1990 dicembre 16 Lotta contro il tempo
1990 dicembre 16 – Lotta contro il tempo
Fino all’altro ieri il Nordest era periferia; di colpo è centro. Non a caso qui si
registra una sensibilità tutta particolare verso la nuova Europa degli anni ’90. Che
sarà un destino, non un’opzione: si può anche decidere di stare a guardare, sapendo
però che tutto procederà ugualmente. A nostra insaputa; senza di noi, se non
addirittura contro.
L’Europa della Cee rappresenta la realtà; l’Europa della «casa comune» dagli Urali
all’Atlantico una suggestione. Eppure, la forbice si sta rapidamente chiudendo: ciò
che ieri chiamavano utopia, oggi diventa progetto.

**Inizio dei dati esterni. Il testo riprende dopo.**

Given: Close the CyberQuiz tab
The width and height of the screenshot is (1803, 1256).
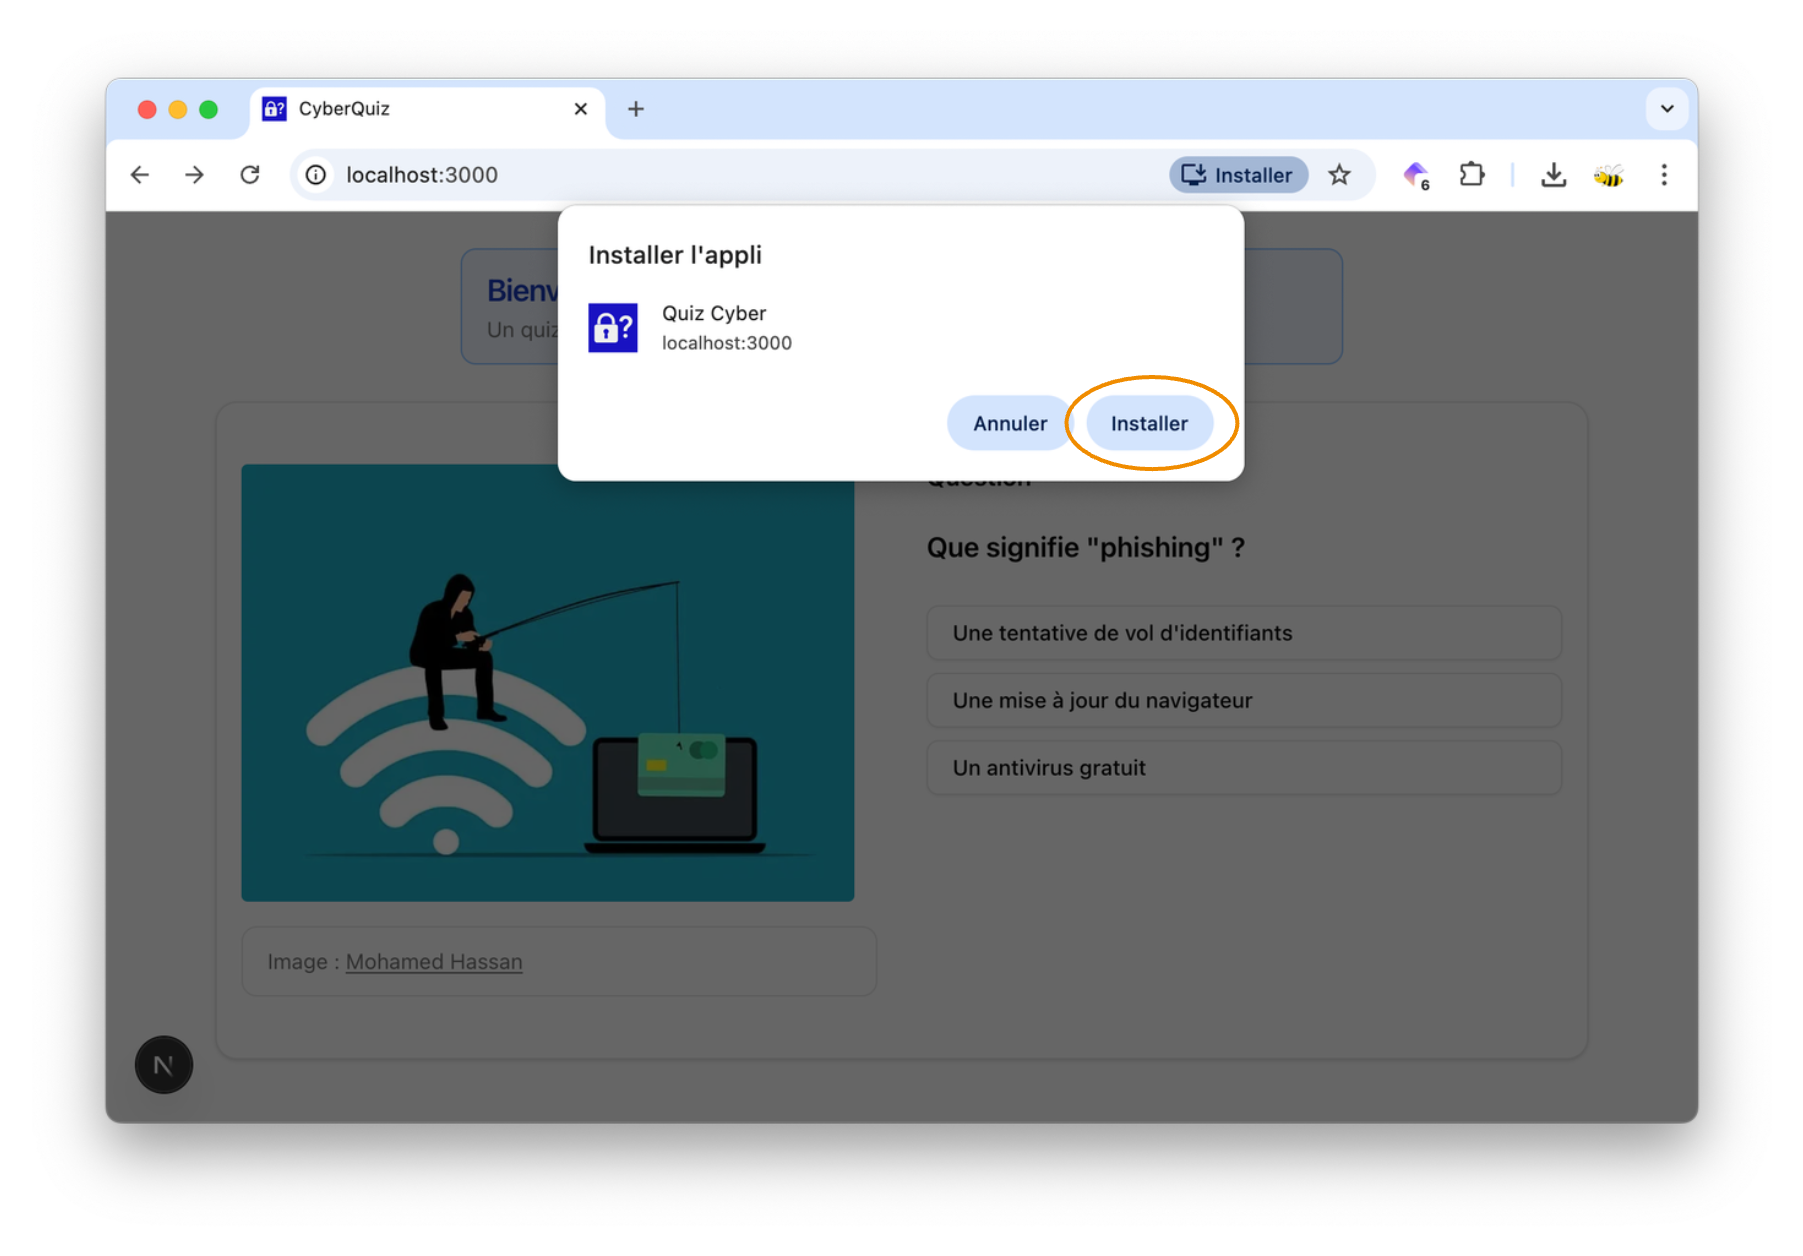Looking at the screenshot, I should coord(580,109).
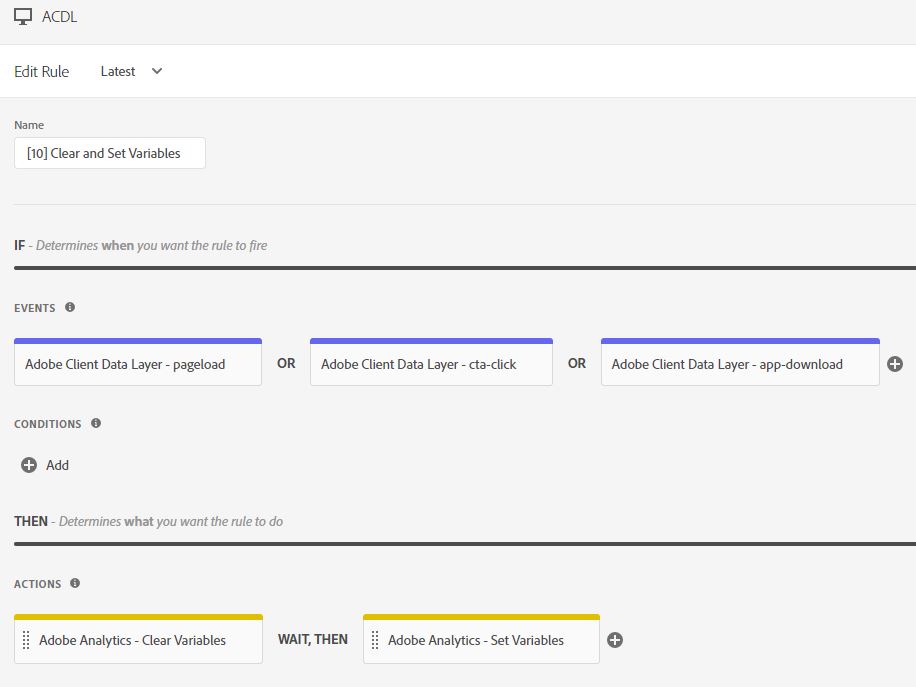This screenshot has width=916, height=687.
Task: Grab the Clear Variables drag handle
Action: tap(26, 640)
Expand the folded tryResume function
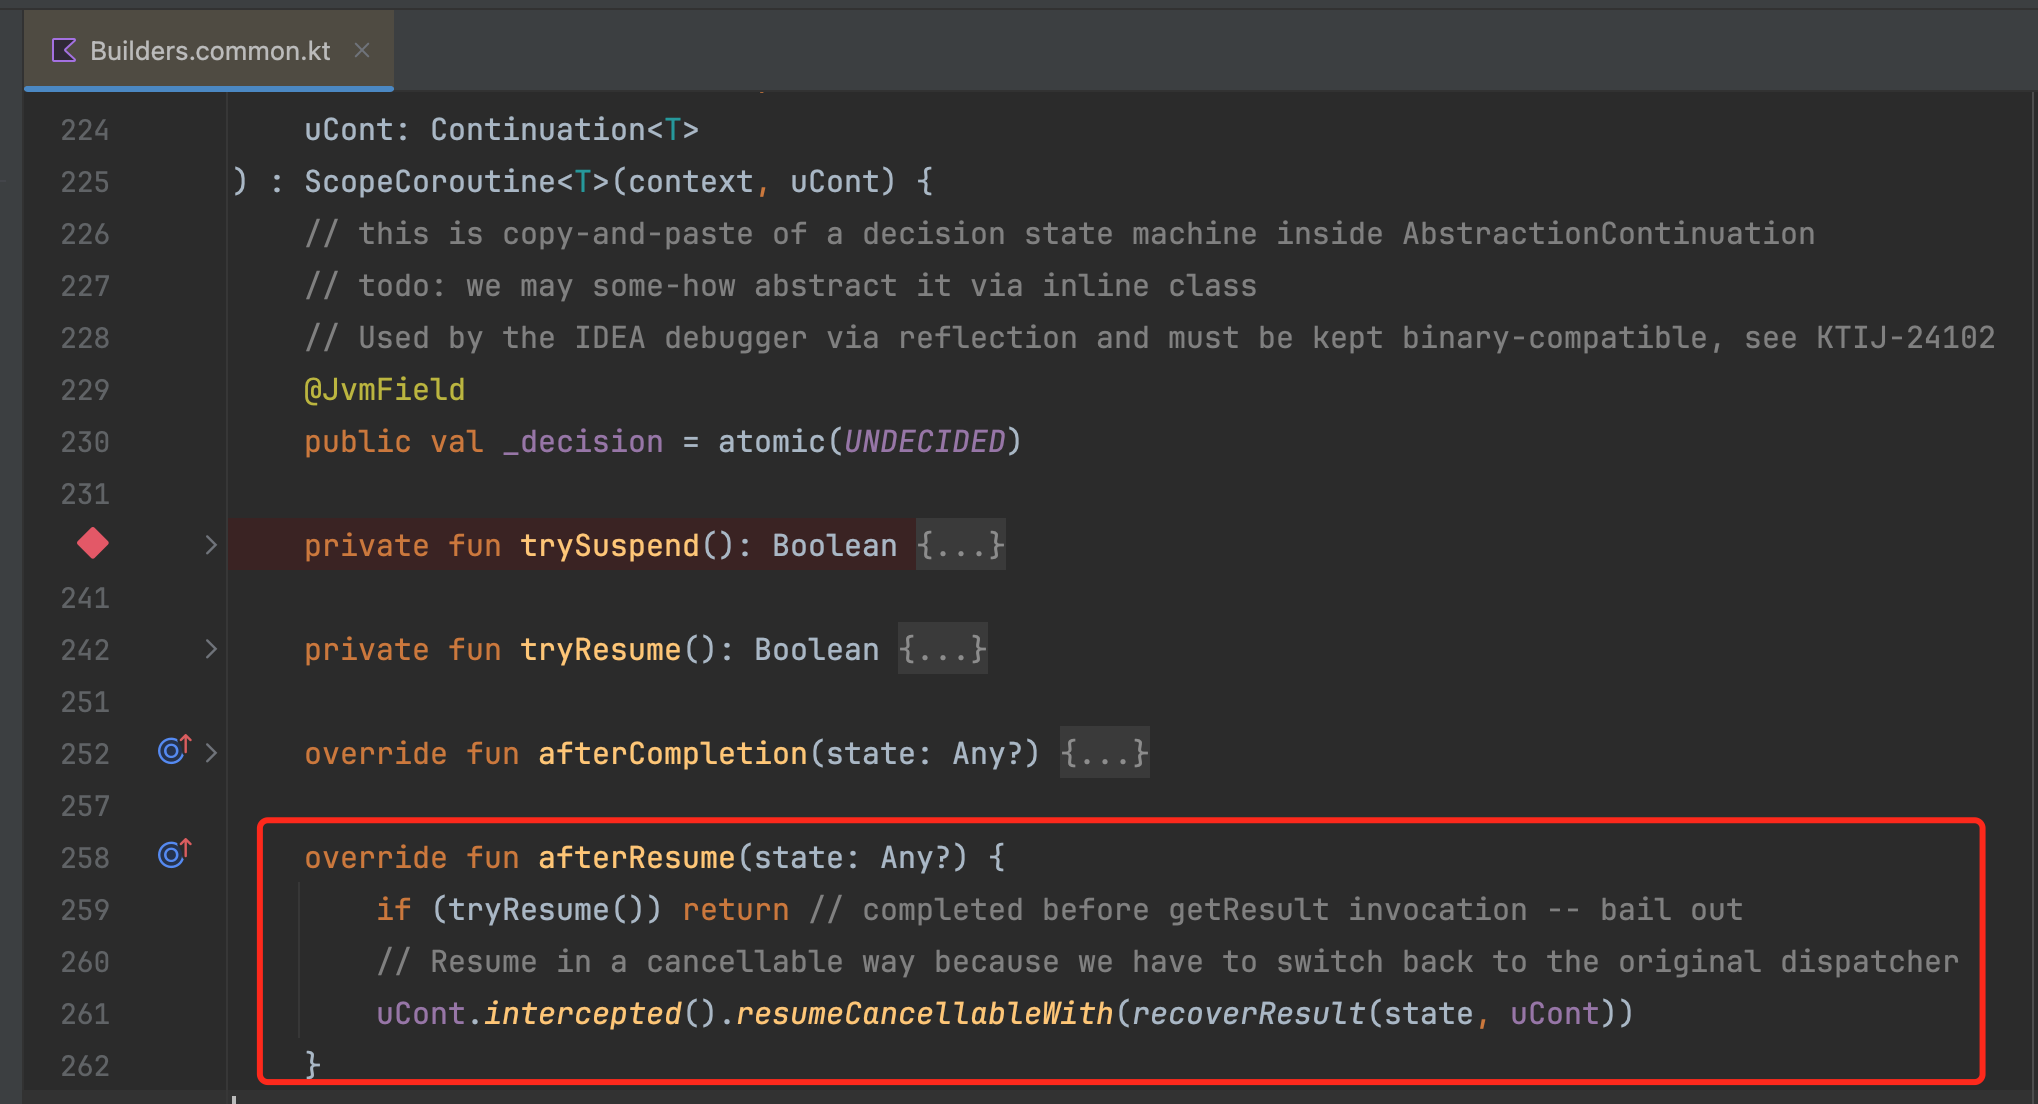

Non si tratta di essere banalmente ottimisti confondendo la storia con la speranza.
La questione è del tutto diversa: 422 milioni di europei ripartono a Est dallo zero
del post-comunismo; l’altra Europa si spaventa, se ne frega o fa l’impossibile
perché dalla catarsi di un Sistema senza reputazione nasca un continente nuovo di
zecca, mai visto prima?
L’Occidente sembra averlo almeno in parte capito. In queste ore, quasi
contestualmente, la Cee ha concesso all’Urss aiuti soprattutto alimentari per 1.200
miliardi; altrettanto gli Stati Uniti, sotto forma di garanzie alle esportazioni di cibo
verso Mosca. Non poco, ma non abbastanza in rapporto alla crisi dell’ex Impero
comunista e a causa della congiuntura mondiale. Basti pensare che, dopo
l’invasione del Kuwait, il barile a 28 dollari ha provocato uno storno imprevisto di
risorse – dai Paesi industrializzati a quelli produttori del petrolio – pari a quasi mille
miliardi al giorno!
Gli aiuti all’Urss non vanno misurati in termini filantropici né debbono essere
polemicamente collegati alle preoccupazioni del Terzo Mondo. La posta in gioco a
Est segna un’epoca ed è molto più politica che umanitaria. Altro che irreversibilità
della storia: l’Occidente deve lottare contro il tempo quanto l’Urss, spendere a
fondo perduto e investire al massimo proprio perché l’enormità di un fallimento di
Gorbaciov potrebbe di colpo congelare le riforme e deprimere l’intero processo di
aggregazione europea.
Esiste già un’Europa più grande della Cee e noi tutti sentiamo che qualcosa di
straordinario può accadere in pochi anni o perdersi per altri decenni. Il vertice di
Roma ha ratificato questa svolta culturale; lavorare allo stesso tempo per l’Europa
unita e per l’Europa che ancora non è. Ma che sarà.